¿Qué es la fealdad? Aproximación histórica a un concepto polémico (I)
Si bien es cierto que el término que nos ocupa no ha alcanzado plena autonomía hasta la época actual (Estrada, 1988), las primeras alusiones al mismo hay que buscarlas en los albores de la antigua Grecia. Por aquel entonces, las leyes tebanas ya prohibían representar un objeto con una apariencia más fea de la que este tenía en realidad. Por aquel entonces, además, el arte chino también se regía por una norma similar, ya que quedaba estrictamente vetada a los artistas la plasmación pictórica de elementos deformes.
Sin embargo, habrá que esperar hasta la irrupción de Platón (427-347 a.C.) en la palestra del pensamiento filosófico para tener una primera aproximación teórica a la idea de fealdad. Veamos lo que dice al respecto en su obra La República:
«Por consiguiente, no sólo tenemos que vigilar a los poetas y obligarles o a representar en sus obras modelos de buen carácter o a no divulgarlas entre nosotros, sino también hay que ejercer inspección sobre los demás artistas e impedirles que copien la maldad, intemperancia, vileza o fealdad en sus imitaciones de seres vivos o en las edificaciones o en cualquier otro objeto de su arte; y al que no sea capaz de ello no se le dejará producir entre nosotros, para que no crezcan nuestros guardianes rodeados de imágenes de vicio [...] ¿Y no será la persona debidamente educada en este aspecto [la música] quien con más claridad perciba las deficiencias o defectos en la confección o naturaleza de un objeto y a quien más, y con razón, le desagradan tales deformidades, mientras, en cambio, sabrá alabar lo bueno, recibirlo con gozo [...]; rechazará, también con motivos, y odiará lo feo ya desde niño, antes aún de ser capaz de razonar» (400e-402a).
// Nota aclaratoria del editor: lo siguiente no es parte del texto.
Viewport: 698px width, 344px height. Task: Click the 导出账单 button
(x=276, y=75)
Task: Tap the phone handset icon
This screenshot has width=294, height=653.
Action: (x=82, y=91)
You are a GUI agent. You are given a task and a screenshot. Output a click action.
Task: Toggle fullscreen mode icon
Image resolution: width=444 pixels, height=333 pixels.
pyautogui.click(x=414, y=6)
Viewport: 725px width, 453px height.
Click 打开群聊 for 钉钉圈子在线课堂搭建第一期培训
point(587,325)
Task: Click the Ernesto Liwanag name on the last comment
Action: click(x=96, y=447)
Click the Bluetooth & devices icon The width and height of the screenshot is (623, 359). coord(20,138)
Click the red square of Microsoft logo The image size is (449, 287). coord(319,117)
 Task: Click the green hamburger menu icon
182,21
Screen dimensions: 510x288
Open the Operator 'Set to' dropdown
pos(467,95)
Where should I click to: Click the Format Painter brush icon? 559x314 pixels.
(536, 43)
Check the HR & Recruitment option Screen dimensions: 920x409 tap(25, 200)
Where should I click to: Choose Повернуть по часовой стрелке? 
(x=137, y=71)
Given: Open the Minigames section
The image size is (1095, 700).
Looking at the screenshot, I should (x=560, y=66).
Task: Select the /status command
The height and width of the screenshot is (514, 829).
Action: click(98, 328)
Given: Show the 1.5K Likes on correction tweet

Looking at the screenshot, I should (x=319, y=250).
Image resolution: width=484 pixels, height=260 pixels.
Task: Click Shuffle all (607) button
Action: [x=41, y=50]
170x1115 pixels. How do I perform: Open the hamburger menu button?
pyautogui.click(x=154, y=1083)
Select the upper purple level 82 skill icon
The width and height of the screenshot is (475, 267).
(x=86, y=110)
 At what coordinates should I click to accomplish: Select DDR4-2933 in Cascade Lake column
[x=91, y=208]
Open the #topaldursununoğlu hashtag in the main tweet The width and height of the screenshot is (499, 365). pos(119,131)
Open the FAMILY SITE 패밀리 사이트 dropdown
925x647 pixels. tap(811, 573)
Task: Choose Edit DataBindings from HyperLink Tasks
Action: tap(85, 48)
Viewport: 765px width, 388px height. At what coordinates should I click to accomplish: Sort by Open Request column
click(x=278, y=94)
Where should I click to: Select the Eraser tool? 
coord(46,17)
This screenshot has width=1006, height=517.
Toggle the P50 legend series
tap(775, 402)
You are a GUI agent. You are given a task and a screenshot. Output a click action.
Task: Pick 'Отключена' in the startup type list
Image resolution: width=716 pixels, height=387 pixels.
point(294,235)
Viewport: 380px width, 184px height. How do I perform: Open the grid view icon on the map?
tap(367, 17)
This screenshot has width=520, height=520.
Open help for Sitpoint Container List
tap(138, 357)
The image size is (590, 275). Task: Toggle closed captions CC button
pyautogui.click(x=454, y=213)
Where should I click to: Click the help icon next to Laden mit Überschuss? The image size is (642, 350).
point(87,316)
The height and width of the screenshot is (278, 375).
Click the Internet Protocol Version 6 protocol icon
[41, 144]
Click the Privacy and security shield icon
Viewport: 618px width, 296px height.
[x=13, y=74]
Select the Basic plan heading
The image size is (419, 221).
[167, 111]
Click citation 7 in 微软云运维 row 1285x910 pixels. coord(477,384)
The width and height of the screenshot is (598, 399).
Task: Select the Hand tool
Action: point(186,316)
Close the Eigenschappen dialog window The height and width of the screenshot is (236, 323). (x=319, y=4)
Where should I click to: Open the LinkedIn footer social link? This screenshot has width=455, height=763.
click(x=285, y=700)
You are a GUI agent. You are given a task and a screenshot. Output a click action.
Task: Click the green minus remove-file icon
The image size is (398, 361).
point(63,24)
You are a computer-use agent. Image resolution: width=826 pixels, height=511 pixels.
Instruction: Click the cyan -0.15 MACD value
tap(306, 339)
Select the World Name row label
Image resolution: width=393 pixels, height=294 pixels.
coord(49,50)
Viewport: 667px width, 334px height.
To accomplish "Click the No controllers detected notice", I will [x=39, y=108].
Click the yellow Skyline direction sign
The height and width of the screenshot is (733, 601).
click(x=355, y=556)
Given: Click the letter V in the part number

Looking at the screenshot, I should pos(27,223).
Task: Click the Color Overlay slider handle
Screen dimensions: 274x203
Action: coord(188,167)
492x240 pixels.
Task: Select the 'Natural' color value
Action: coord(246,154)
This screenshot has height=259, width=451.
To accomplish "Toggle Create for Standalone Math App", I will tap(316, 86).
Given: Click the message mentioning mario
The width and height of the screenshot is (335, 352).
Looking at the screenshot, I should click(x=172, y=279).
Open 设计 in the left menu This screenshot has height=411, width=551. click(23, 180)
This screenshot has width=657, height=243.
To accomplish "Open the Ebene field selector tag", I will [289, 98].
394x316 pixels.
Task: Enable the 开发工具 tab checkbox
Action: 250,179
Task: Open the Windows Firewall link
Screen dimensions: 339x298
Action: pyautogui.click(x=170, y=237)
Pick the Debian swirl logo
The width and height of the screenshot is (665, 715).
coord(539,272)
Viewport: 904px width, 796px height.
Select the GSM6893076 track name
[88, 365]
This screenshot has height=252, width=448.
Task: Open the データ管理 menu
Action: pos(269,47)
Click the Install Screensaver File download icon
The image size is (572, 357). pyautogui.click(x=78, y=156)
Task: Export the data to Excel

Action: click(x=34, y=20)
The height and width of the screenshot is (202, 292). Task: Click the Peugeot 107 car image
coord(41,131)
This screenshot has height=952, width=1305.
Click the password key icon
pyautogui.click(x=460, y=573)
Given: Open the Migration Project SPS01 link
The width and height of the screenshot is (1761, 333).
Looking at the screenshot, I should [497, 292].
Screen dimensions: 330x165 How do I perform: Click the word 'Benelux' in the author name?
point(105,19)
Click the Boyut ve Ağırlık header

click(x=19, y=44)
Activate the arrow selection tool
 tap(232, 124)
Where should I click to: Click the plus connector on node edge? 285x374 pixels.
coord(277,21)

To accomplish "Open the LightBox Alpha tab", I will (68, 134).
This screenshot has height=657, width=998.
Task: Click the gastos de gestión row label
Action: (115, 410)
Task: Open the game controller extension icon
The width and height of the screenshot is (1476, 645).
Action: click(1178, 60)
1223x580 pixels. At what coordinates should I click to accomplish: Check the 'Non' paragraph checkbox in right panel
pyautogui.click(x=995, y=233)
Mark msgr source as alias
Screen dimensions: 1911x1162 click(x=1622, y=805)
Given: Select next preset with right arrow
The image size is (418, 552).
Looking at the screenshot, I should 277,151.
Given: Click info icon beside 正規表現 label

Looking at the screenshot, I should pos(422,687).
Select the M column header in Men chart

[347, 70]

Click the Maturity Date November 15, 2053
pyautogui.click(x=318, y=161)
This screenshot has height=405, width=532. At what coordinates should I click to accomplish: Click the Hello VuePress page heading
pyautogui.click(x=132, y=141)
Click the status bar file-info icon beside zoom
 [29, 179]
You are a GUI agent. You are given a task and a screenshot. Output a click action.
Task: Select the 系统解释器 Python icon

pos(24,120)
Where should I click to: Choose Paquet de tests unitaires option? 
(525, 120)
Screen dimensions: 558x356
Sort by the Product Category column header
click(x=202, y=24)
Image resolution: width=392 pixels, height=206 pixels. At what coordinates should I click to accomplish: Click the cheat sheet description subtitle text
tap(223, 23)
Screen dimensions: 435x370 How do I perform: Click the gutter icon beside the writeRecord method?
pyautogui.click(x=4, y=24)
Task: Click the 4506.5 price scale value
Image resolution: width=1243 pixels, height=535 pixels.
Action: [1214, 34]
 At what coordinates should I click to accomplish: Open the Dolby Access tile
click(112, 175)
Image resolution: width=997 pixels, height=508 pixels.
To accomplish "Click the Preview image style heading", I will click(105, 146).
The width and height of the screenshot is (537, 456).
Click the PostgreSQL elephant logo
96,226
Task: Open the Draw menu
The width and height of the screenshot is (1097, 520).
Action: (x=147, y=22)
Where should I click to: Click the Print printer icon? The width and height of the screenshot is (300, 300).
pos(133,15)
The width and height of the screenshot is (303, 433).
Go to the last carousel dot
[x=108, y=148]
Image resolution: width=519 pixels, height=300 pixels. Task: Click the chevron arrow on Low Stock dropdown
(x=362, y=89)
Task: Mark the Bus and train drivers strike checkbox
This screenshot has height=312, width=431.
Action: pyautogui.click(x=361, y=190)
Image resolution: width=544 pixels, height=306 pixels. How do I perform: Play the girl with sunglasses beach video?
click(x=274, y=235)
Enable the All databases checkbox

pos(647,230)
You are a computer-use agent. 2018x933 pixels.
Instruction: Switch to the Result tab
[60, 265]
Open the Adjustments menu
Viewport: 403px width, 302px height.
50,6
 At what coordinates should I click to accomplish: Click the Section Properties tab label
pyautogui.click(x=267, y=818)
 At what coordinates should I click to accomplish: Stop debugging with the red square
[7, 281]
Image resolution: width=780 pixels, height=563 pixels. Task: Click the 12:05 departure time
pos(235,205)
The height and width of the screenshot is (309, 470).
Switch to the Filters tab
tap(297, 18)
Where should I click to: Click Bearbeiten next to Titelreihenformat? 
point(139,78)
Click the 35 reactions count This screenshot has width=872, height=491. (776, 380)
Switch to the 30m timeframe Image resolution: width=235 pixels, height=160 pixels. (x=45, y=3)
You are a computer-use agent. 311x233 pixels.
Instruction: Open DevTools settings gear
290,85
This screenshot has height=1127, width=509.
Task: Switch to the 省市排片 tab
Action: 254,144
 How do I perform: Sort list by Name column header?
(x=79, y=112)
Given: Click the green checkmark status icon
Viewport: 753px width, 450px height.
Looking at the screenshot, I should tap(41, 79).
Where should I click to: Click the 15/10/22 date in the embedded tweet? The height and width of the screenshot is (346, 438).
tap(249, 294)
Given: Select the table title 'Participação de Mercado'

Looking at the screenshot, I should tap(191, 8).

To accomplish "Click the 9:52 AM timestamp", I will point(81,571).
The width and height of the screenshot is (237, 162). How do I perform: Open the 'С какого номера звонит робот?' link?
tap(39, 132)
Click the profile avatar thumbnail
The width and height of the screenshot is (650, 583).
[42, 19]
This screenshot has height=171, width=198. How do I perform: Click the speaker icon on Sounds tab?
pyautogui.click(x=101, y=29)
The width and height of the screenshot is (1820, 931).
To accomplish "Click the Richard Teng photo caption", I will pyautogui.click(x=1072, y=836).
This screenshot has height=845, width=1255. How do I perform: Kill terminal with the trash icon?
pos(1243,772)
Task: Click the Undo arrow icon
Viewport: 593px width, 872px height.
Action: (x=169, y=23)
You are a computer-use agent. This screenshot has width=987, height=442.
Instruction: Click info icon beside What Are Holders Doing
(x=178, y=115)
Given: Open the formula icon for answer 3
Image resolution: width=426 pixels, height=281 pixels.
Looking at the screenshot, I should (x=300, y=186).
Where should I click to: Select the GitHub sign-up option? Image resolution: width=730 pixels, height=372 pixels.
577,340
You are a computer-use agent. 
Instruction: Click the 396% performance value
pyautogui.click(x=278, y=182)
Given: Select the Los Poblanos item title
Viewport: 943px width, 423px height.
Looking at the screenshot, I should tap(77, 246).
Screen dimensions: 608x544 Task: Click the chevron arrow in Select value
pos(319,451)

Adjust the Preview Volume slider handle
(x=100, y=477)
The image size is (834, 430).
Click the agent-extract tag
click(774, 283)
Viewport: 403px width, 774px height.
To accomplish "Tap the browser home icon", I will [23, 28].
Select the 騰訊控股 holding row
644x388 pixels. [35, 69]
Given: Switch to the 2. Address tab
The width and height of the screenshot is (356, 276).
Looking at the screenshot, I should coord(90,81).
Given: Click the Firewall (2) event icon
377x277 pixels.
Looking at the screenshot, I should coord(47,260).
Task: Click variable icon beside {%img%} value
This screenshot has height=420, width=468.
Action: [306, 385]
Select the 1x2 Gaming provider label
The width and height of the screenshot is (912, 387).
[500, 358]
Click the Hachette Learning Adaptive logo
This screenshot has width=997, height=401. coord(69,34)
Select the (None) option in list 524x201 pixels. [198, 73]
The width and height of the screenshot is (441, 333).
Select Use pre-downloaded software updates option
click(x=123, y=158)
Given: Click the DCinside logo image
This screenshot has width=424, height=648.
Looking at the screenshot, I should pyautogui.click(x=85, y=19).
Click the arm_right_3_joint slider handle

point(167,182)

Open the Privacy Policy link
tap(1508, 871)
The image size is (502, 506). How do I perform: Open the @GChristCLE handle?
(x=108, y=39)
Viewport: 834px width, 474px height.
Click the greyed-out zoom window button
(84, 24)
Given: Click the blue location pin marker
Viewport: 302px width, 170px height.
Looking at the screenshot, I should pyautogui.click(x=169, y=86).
Más adelante, Aristóteles (384-322 a.C.) se apartaría de los postulados platónicos, vertiendo sobre este concepto una opinión mucho más benévola. Tal y como afirma este pensador en su libro Poética, «la fealdad no causa dolor ni ruina [...]. La máscara griega es algo feo y [...] sin dolor» (ver foto). Incluso, Aristóteles llegará a afirmar que la fealdad es una forma más de belleza. En esta tónica se pronunciaría Plutarco (45-125) ya en la época romana. En efecto, este no lo dudó a la hora de hacer apología de la fealdad, asegurando que el arte requería «diversidad». A su vez, Plotino (204 ó 205-270) definió la belleza como un todo armónico cuyas partes, tomadas por separado, resultan feas (Valverde, 1998: 28).
Estas aseveraciones estuvieron en boga hasta el siglo VI d.C., momento en el que una demoledora corriente rival y emergente volverá a relegará la fealdad literalmente al averno: el cristianismo. Sin embargo, antes de adentranos en el medievo, vale la pena aludir a San Justino (100-165), quien llegó a afirmar sin sonrojo que Jesús fue feo: «El rey que veneramos careció de hermosura en su aspecto». Otro pensador cristiano, Orígenes (185-254) aseveraba que la carne era, sencillamente, fealdad, al tiempo que su homólogo Tertuliano (155-220) aseguraba que aquello que no es natural ha de ser forzosamente feo. Según esta nueva línea de pensamiento, lo feo constituía la génesis de todas las impurezas que ensucian el alma y que empujan al ser humano a disfrutar de todos los placeres terrenarles. Una concepción análoga era la que se defendía desde el pensamiento hebreo, que equiparaba la fealdad con el deshonor y la vergüenza.
Coincidiendo con la implantación hegemónica del cristianismo en Europa occidental (a excepción de la Península Ibérica), la filosofía dejarán de prestar atención a las realidades tangibles o sensibles, en aras de una innegable sublimación de todo lo metafísico y espiritual. Quien más aportaciones realizó en este ámbito fue, sin duda, San Agustín de Hipona (354-430), filósofo que concibió la fealdad como metáfora del mal y del error. Su legado filosófico, que bebe en la fuentes del platonismo, constituyó la brújula del pensamiento de la Alta Edad Media.
Ya en el siglo XIII, Guillermo de Auvernia (ca. 1180-1249) propondría una doble génesis de la fealdad: a) la plasmación excesiva o inadecuada de cualquier realidad, y b) la carencia de algún elemento que, por naturaleza, debe poseer cualquier persona u objeto. En esta misma centuria, Santo Tomás de Aquino (1225-1274) —heredero de las teoría aristotélicas— restaría importancia a la fealdad. Esta carecería de relevancia alguna siempre y cuando una realidad, aunque poco agraciada desde el punto de vista estético, estuviese bien representada.